A system is said to be capable of using system images if it can be shut down and later restored to exactly the same state. In such cases, system images can be used for backup.

Hibernation is an example that uses an image of the computer's entire RAM.

==Process images==
A process image is a copy of a given process's state at a given point in time. It is often used to create persistence within an otherwise volatile system. A common example is a database management system (DBMS). Most DBMS can store the state of its database or databases to a file before being closed down (see database dump). The DBMS can then be restarted later with the information in the database intact and proceed as though the software had never stopped. Another example would be the hibernate feature of many operating systems. Here, the state of all RAM memory is stored to disk, the computer is brought into an energy saving mode, then later restored to normal operation.

Some emulators provide a facility to save an image of the system being emulated. In video gaming this is often referred to as a savestate.

Another use is code mobility: a mobile agent can migrate between machines by having its state saved, then copying the data to another machine and restarting there.

===Programming language support===
Some programming languages provide a command to take a system image of a program. This is normally a standard feature in Smalltalk (inspired by FLEX) and Lisp, among other languages. Development in these languages is often quite different from many other programming languages. For example, in Lisp the programmer may load packages or other code into a running Lisp implementation using the read–eval–print loop, which usually compiles the programs. Data is loaded into the running Lisp system. The programmer may then dump a system image, containing that pre-compiled and possibly customized code—and also all loaded application data.

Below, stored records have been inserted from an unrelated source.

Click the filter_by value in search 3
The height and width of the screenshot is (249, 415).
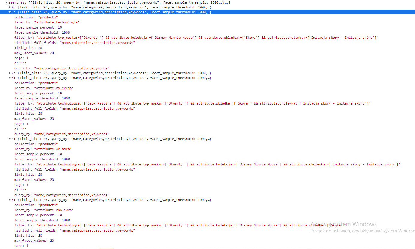pos(180,103)
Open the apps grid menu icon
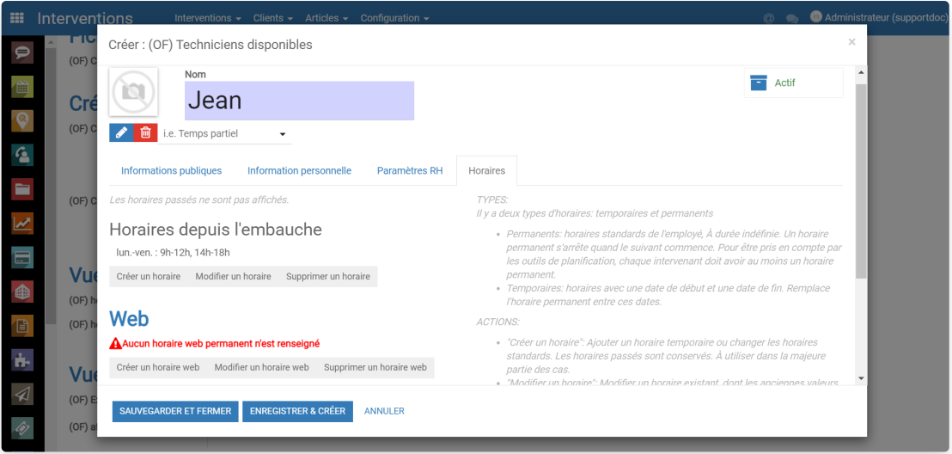This screenshot has height=454, width=952. [x=17, y=18]
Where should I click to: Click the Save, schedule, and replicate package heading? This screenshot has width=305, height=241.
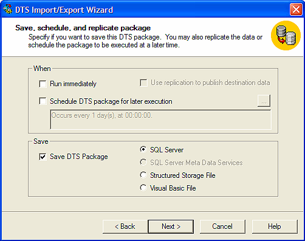pos(83,28)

Often this image is an executable, and can be run on other machines. This system image can be the form in which executable programs are distributed—this method has often been used by programs (such as TeX and Emacs) largely implemented in Lisp, Smalltalk, or idiosyncratic languages to avoid spending time repeating the same initialization work every time they start up.

Similar, Lisp machines were booted from Lisp images, called Worlds. The World contains the complete operating system, its applications and its data in a single file. It was also possible to save incremental Worlds, that contain only the changes from some base World. Before saving the World, the Lisp Machine operating system could optimize the contents of memory (better memory layout, compacting data structures, sorting data, ...).

Although its purpose is different, a "system image" is often similar in structure to a core dump.